Is it possible that when we fixed #7912 (moved), we didn't have client destroy cell update timestamp_last_added_nonpadding? I'm not sure this is actually a bad thing. Opened #12023 (moved) for that issue, though.
There's an additional piece of trouble here: When a client kills the last circuit on a connection that has been idle for a while, the relay will still probably want to close the connection immediately, since the relay hasn't sent anything for quite a long time.
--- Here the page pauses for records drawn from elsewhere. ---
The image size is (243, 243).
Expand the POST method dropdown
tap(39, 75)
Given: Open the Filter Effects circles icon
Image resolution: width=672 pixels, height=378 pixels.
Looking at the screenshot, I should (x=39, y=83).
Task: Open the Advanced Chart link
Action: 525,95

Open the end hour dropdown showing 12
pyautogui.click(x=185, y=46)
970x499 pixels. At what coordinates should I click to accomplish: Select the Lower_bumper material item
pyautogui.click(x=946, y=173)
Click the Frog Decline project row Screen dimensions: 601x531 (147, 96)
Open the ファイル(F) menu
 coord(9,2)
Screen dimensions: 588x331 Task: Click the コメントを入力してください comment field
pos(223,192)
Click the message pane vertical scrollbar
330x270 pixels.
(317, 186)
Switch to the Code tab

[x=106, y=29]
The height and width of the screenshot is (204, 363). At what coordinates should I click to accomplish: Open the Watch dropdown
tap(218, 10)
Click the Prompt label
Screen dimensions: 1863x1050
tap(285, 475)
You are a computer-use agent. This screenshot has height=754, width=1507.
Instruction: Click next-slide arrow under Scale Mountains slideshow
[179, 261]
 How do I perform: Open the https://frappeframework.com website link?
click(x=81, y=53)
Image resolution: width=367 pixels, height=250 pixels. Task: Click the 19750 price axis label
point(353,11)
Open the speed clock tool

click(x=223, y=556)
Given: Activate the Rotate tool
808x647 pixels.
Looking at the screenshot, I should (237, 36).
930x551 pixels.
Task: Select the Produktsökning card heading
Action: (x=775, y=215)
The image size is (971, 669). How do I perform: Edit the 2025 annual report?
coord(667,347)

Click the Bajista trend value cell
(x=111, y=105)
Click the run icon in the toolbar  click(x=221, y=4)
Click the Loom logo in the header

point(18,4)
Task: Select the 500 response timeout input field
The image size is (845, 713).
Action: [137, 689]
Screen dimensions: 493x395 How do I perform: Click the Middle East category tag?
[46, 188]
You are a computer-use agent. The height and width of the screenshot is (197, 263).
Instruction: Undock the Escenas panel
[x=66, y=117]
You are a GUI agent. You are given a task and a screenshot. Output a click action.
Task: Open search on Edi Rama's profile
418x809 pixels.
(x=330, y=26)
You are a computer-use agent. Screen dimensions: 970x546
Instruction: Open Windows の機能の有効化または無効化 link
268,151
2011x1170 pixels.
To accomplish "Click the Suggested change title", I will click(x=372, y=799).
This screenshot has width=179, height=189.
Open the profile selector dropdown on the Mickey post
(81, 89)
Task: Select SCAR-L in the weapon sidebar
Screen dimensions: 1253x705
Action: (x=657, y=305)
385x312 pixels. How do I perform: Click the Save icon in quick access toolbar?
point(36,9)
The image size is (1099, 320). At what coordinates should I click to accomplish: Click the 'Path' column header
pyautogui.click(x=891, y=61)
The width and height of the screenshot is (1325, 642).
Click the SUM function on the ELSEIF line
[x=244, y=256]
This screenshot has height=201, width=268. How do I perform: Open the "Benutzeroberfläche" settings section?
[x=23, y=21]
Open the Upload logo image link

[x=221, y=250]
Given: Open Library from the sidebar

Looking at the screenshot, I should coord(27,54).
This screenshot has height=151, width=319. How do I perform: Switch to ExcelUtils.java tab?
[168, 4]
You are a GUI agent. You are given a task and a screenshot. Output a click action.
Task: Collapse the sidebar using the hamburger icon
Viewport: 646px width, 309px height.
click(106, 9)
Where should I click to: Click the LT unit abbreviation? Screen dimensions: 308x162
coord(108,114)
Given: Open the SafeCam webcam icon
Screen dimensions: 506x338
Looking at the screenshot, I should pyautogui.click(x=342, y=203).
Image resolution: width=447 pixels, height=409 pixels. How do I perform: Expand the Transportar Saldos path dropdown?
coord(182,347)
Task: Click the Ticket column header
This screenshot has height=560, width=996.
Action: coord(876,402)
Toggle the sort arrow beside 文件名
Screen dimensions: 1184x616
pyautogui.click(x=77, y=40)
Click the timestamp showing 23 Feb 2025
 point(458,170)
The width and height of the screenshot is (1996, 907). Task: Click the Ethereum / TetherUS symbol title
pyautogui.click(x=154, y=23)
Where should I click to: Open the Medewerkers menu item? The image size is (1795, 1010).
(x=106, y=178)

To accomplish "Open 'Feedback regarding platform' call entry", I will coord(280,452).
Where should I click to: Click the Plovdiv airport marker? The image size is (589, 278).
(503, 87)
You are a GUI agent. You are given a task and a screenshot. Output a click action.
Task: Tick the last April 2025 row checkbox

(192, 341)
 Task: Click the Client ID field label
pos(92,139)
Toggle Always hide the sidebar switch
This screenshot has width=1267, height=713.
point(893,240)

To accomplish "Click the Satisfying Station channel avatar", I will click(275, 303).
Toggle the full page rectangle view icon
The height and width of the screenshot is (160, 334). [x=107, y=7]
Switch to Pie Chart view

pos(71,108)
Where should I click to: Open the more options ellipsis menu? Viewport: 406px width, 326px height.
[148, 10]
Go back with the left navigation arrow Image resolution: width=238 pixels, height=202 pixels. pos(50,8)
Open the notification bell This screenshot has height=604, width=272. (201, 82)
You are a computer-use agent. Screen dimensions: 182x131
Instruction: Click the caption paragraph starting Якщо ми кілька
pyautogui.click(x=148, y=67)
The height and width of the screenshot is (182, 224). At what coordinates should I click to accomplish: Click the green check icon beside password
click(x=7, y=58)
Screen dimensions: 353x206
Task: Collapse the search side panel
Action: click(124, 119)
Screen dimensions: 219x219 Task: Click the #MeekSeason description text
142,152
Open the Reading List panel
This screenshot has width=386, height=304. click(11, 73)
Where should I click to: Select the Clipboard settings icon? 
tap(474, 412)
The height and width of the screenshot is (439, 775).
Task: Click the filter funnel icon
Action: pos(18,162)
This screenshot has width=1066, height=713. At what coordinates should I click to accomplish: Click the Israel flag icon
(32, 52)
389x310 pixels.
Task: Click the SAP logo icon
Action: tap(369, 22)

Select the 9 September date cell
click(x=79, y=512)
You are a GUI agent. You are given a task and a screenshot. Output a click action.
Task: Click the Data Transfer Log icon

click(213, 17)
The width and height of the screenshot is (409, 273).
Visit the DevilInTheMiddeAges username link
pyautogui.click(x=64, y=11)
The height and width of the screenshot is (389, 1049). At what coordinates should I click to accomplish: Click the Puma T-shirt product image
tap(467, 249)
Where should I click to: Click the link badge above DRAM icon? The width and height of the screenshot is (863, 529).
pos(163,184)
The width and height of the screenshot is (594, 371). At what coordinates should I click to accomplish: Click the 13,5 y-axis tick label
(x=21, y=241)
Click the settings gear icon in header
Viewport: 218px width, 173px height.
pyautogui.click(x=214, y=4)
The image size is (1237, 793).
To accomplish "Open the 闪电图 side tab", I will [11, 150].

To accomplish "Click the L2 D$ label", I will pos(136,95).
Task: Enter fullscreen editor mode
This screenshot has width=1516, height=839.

Maybe that's another ticket?
Since we only check timestamp_last_added_nonpadding to see if a circuit is idle when there are no circuits on the connection, maybe it would be smarter to see how long a connection has had no circuits on it, and close it a random time after it has had no circuits.
I have a branch with a fix for the above issues as "ticket6799_024_v2". It has one additional commit that the others didn't. It seems pretty straightforward to me, but review is of course needed. Testing it now.
One wrinkle here is that, with ticket6799_024_v2, client->relay connections with no circuits will always be closed by the relay, not the client, since the relay will see a non-canonical connection and the client will see a canonical connection. I don't think this hurts anything, since neither party is closing "immediately after a DESTROY" as they did before (See #12023 (moved)).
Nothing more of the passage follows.